Historical essay
Just Being There: The AIDS Crisis and the Shanti Project’s Hospital Counselor Program

Just Being There: The AIDS Crisis and the Shanti Project’s Hospital Counselor Program

When Ward 5B premiered at the 2019 Cannes Film Festival, the nurses of the first AIDS inpatient unit in the United States walked down the red carpet with movie stars Julianne Moore and Halle Berry. Garnering critical and popular praise as well as Oscar buzz, Ward 5B explores the famed AIDS unit from the time it opened at San Francisco General Hospital in 1983, its expansion to the larger Ward 5A in 1986, and its closure in 2006. Codirectors Dan Krause and Paul Haggis drew upon the voices of the nurses, family members, patients, community figures, hospital volunteers, and long-term HIV survivors and integrated archival footage of life on the ward to center the men and women who cultivated this space and place of holistic care and healing. Despite the many voices in this documentary, the directors excluded a powerful supporter of all those on Wards 5B/5A: The Shanti Project. A community based organization that provided free counseling support services to people living with chronic or terminal illnesses and their loved ones, Shanti provided its services on the AIDS ward via staff counselors between 1983 to 1995. Known as the Shanti Hospital counselor program, Shanti counselors helped people with AIDS (PWAs) and their loved ones process the tumultuous nature of the AIDS epidemic through bedside visits, support groups, and help with discharge planning. It was the first time an outside community organization was formally hired on staff at SF General and also retained its own work identity and intimate style of nonmedical care in a medical environment.

Linda Maxey, the first Shanti hospital counselor manager, described the program as striving to make the ward an unconditional safe space where “the boundaries of nurse/patient, counselor/patient get real nebulous.”1 This feeling of safety was made possible through an interdisciplinary team led by nurses, including nursing clinical director and creator of the ward Clifford Morrison, and supported by social workers and counselors from Shanti Project. Examining Shanti’s work is necessary to the history of the ward, as well as the AIDS epidemic as a whole. Focusing on Shanti’s hospital counselor program underscores the need to center the living, breathing, feeling person in patient care.
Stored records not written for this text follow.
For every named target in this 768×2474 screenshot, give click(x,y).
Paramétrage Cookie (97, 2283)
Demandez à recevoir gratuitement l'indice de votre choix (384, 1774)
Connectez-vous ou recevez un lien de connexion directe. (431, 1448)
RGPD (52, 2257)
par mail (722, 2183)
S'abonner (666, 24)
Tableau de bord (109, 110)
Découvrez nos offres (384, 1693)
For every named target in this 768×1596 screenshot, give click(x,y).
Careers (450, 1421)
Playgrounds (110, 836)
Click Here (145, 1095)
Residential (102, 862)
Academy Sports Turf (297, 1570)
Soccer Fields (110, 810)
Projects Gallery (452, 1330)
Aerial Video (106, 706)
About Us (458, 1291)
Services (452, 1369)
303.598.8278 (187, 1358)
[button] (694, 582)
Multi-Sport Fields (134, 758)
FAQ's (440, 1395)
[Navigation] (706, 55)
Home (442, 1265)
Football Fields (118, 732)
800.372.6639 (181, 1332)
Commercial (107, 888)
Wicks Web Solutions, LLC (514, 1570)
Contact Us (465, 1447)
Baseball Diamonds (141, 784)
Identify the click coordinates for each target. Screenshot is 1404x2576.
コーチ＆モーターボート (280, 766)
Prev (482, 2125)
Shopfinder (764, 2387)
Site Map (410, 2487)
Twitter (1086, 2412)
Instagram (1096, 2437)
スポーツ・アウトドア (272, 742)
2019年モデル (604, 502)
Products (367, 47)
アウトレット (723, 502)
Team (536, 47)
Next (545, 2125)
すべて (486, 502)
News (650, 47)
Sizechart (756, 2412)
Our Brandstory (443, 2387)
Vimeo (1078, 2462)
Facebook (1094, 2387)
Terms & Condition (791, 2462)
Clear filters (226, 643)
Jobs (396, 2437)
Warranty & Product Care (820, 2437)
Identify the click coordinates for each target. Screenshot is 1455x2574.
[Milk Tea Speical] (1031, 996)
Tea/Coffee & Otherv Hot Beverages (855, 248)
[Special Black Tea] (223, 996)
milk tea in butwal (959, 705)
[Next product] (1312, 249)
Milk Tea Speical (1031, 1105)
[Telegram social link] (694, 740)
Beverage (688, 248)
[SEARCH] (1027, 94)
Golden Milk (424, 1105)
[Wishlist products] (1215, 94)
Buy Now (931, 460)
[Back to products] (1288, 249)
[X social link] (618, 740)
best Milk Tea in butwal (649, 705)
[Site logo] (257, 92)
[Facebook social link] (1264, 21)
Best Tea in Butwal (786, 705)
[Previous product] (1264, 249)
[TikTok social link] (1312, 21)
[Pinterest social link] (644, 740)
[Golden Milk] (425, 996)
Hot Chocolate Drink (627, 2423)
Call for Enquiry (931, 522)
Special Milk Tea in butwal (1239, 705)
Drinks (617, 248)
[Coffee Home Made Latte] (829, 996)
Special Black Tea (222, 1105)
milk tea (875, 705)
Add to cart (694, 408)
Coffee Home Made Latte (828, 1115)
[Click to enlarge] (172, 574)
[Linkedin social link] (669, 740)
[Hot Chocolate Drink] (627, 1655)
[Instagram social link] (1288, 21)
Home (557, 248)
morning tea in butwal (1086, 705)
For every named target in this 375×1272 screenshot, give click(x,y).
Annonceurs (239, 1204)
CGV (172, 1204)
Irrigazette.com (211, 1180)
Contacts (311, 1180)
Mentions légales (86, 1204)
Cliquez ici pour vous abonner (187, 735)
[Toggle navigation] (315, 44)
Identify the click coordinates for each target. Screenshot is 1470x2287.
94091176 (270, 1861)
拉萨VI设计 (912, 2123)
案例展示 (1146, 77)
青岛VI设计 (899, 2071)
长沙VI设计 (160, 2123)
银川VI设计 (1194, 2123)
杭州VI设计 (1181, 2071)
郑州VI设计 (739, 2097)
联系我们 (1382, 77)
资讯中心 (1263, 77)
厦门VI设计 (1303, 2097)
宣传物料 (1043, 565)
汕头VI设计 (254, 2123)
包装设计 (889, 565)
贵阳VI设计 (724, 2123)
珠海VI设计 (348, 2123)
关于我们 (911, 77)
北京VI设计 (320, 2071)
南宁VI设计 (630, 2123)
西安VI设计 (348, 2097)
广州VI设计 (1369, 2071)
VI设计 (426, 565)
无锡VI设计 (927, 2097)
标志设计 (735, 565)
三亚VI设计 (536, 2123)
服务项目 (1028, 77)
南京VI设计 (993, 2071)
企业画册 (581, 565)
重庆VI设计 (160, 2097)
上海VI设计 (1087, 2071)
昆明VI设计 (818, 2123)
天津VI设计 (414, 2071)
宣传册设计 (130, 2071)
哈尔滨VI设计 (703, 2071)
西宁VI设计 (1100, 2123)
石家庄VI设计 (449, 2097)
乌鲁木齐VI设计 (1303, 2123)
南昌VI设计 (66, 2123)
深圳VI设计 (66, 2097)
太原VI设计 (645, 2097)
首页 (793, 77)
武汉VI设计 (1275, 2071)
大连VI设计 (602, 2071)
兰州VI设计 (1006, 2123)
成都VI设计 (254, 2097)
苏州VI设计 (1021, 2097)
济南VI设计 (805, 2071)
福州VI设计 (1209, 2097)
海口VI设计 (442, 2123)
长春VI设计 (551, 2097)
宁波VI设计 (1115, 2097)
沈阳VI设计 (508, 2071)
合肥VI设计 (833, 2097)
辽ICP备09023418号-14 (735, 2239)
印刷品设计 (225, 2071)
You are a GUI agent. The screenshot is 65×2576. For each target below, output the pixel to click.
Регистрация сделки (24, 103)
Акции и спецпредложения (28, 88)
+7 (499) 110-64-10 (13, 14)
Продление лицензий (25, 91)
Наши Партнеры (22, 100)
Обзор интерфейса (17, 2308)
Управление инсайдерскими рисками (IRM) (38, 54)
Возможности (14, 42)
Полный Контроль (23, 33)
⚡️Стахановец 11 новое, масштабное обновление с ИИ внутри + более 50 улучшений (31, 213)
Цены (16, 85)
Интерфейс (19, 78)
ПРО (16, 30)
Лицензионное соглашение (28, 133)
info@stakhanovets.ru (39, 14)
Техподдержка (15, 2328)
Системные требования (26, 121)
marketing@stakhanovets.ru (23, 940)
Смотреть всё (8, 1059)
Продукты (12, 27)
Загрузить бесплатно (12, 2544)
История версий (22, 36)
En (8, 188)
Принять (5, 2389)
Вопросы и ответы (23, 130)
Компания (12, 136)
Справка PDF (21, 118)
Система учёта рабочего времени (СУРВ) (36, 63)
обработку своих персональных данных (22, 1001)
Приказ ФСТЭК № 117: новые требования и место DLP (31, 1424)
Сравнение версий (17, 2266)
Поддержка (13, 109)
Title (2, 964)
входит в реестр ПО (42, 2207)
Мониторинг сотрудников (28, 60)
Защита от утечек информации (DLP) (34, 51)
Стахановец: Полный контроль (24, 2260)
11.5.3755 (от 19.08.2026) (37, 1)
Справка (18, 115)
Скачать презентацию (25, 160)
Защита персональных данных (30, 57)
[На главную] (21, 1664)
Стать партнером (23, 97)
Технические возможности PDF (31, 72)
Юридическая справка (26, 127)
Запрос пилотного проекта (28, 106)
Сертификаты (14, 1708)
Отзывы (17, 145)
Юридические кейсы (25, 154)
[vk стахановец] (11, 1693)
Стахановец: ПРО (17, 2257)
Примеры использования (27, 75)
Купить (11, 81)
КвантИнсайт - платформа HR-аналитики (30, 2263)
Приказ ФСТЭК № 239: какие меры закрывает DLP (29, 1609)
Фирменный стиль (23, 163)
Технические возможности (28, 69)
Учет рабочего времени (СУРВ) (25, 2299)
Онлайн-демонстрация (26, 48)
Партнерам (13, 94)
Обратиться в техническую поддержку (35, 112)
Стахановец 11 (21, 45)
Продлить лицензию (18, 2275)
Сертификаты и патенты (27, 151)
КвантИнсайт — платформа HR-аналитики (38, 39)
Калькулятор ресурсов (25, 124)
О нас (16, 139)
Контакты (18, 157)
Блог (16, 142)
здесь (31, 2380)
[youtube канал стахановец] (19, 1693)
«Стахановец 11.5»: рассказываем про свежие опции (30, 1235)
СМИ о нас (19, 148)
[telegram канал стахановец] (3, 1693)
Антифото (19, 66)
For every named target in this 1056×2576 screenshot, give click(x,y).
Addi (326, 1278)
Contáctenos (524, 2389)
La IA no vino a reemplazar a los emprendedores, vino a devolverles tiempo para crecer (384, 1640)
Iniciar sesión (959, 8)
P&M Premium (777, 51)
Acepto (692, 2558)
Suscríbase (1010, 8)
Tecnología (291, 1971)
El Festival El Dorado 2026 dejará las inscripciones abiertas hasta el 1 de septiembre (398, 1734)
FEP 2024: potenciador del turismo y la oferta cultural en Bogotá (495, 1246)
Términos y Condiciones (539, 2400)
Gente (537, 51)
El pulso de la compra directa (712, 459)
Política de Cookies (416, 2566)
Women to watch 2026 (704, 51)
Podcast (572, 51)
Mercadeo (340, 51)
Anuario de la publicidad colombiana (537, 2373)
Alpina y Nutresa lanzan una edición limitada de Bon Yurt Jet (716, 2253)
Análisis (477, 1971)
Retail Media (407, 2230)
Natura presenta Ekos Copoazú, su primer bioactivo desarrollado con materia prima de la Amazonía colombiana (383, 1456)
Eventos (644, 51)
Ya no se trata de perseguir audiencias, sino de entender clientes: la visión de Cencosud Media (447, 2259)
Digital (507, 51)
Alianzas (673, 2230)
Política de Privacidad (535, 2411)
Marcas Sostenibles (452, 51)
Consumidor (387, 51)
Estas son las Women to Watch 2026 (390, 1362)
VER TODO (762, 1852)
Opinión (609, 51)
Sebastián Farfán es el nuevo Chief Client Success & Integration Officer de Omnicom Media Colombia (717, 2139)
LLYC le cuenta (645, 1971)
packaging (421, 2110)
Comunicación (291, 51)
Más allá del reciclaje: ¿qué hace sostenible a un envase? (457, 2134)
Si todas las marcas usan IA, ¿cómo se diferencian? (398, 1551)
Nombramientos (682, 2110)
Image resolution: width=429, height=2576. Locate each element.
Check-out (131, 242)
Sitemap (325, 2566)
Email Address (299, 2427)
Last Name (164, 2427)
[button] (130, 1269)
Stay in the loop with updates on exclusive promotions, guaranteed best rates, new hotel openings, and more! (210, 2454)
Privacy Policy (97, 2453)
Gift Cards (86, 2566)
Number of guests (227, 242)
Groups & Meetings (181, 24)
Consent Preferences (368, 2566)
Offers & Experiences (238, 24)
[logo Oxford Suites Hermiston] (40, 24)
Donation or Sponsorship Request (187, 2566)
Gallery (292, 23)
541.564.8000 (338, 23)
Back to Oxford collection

Shanti Project current logo

Shanti Project began offering peer support services to people with life-threatening illnesses in 1974. Founded by psychiatrist Dr. Charles Garfield, Shanti’s mission of training lay volunteers to provide dying and chronically-ill patients with emotional support emerged from his own work with patients at the Cancer Institute at UCSF in the early 1970s.2 In 1983, as the AIDS epidemic began to inundate Shanti’s emotional support services, the organization decided to solely focus its work on PWAs. Shanti then expanded their programs beyond emotional support, including: the provision of practical support in which volunteers performed everyday chores for debilitated PWAs; the creation of the first residence program in the U.S. for PWAs; an activities program; and the Shanti hospital counselors at SF General’s Ward 5B/5A.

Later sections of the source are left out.